When I was 18 years old I went to see a specialist at St. Thomas’ Hospital, London, as I was unusually short. He told me I would not grow significantly. I was offered hormone treatment with no guarantees, except that it would have disturbing side effects. I declined.
I had – and still have – a great deal of respect for doctors and nurses that work hard to help those in need. That night, though, the medical verdict I had received hung over my head like a guillotine poised to fall on my future. (In hindsight I recognize that many short people have proved they can have as rich and full a life as anyone, but at the time I was only aware of being desperate to be dating and I hadn’t even got close!)

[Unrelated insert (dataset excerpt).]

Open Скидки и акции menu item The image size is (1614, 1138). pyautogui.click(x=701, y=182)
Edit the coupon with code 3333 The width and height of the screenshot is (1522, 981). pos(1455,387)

That night I lay in bed in total angst. Still awake past 2am I found myself muttering “Oh God, why? Oh God, why?” This was not a prayer, but a complaint. But having had an earlier experience that persuaded me there is a God somewhere, it suddenly occurred to me to drop the “oh” and the “why” and I was left with a mind focused on God. I was praying without words. At that moment my anxiety drained away and was replaced by a deeply sweet sense of peace. I felt loved and looked after and I felt the same way the next morning when I awoke.

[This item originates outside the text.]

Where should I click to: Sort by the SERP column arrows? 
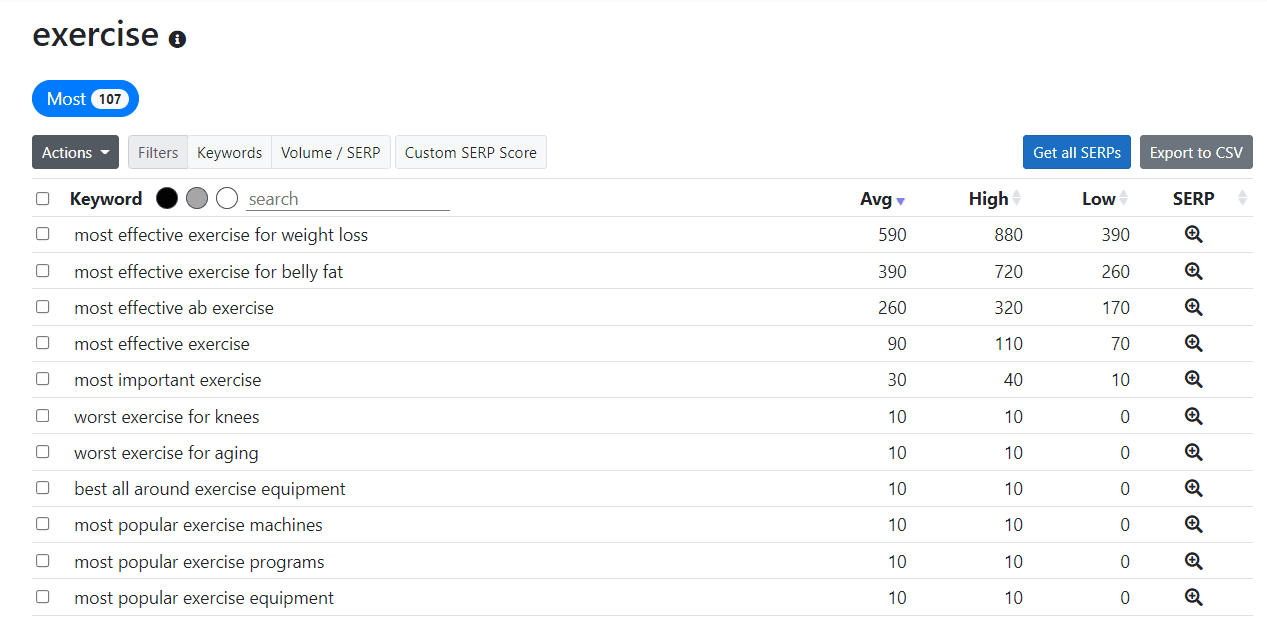click(x=1242, y=198)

Everything didn’t change all at once. I started University as a cocky kid compensating for looking up at all my peers by being a bit of an exhibitionist in classes and by joining the University radio station as a presenter. Within a year, though, I had grown several inches and by the end of the next year I had grown to above average height for a UK man.
What happened? The specialist might have been wrong, of course. And my dad was convinced my growth was the result of psychologically tricking me by putting the “Tony-measuring” pencil marks higher on the wall than they deserved to be. I felt – and feel – that the prayer changed me physiologically, as well as spiritually, yet that is not a point I would argue. The one thing I know for sure is that I went from being in the grip of anxiety to feeling totally at peace in an instant, and the anxiety never returned. I wanted to know how.

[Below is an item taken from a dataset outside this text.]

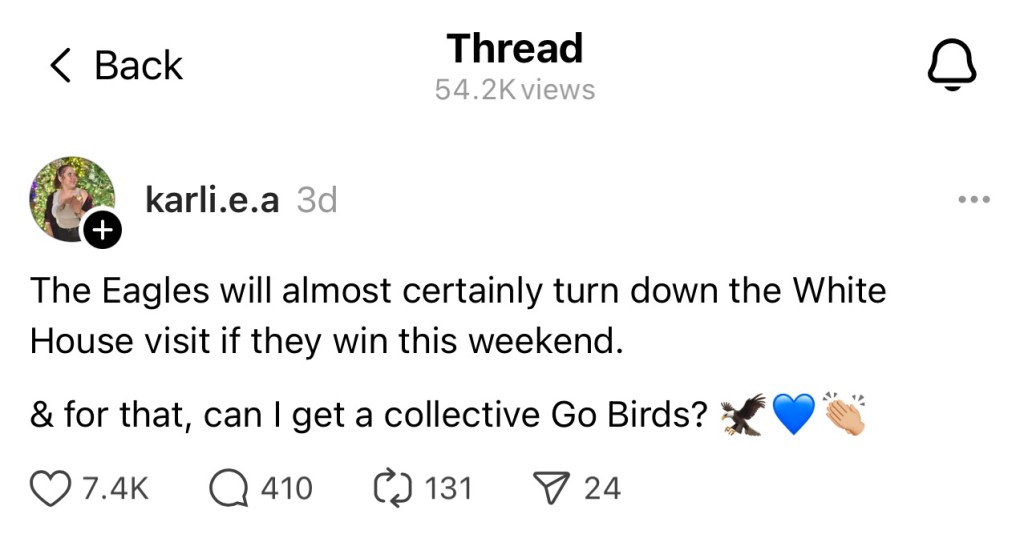
Task: Repost using the circular arrows icon
Action: (x=391, y=488)
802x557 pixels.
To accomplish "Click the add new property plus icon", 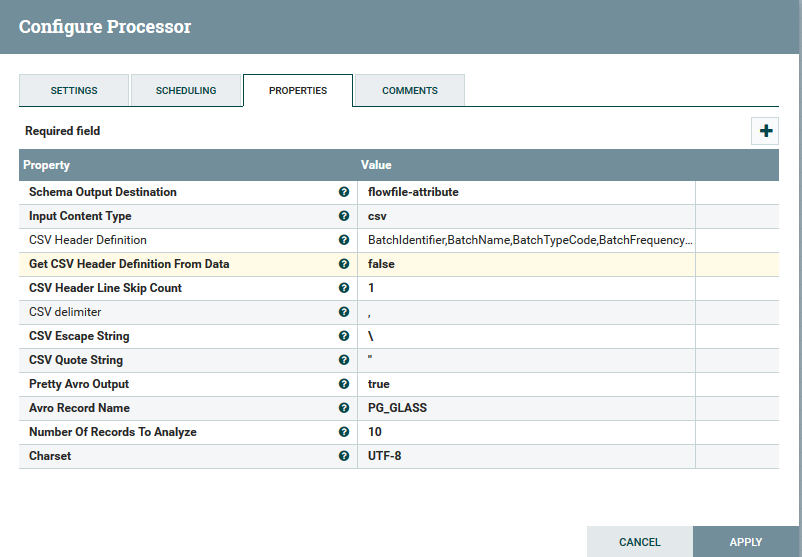I will pyautogui.click(x=765, y=131).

Fast forward three years. My friend Sharon started up a group for Christian Scientists and another friend Frank went along and started sharing the ideas they had been discussing about an infinite God, a God who is all Love, a God who heals rather than punishes.
Then one day, shopping for clothes in Oxfam, Frank spotted a copy of Mary Baker Eddy’s “Science and Health with Key to the Scriptures” for 10p and offered to buy it for me. I opened the chapter on “Prayer” and I was stunned. This author was clearly someone who understood what happened me to me on that night of my healing. That’s how I felt by page 18 and there were 682 more pages…! One thing led to another and the Bible and “Science and Health” became my best friends. I joined The Church of Christ, Scientist which Mary Baker Eddy founded in 1879 to share the healing ideas of Christian Science. It currently has branches around the UK and in 80 countries of the world.
My experiences of physical healing have continued in the 25 years since, but the real joy of Christian Science to me has been the turnaround of my whole life. That’s another story for another blog!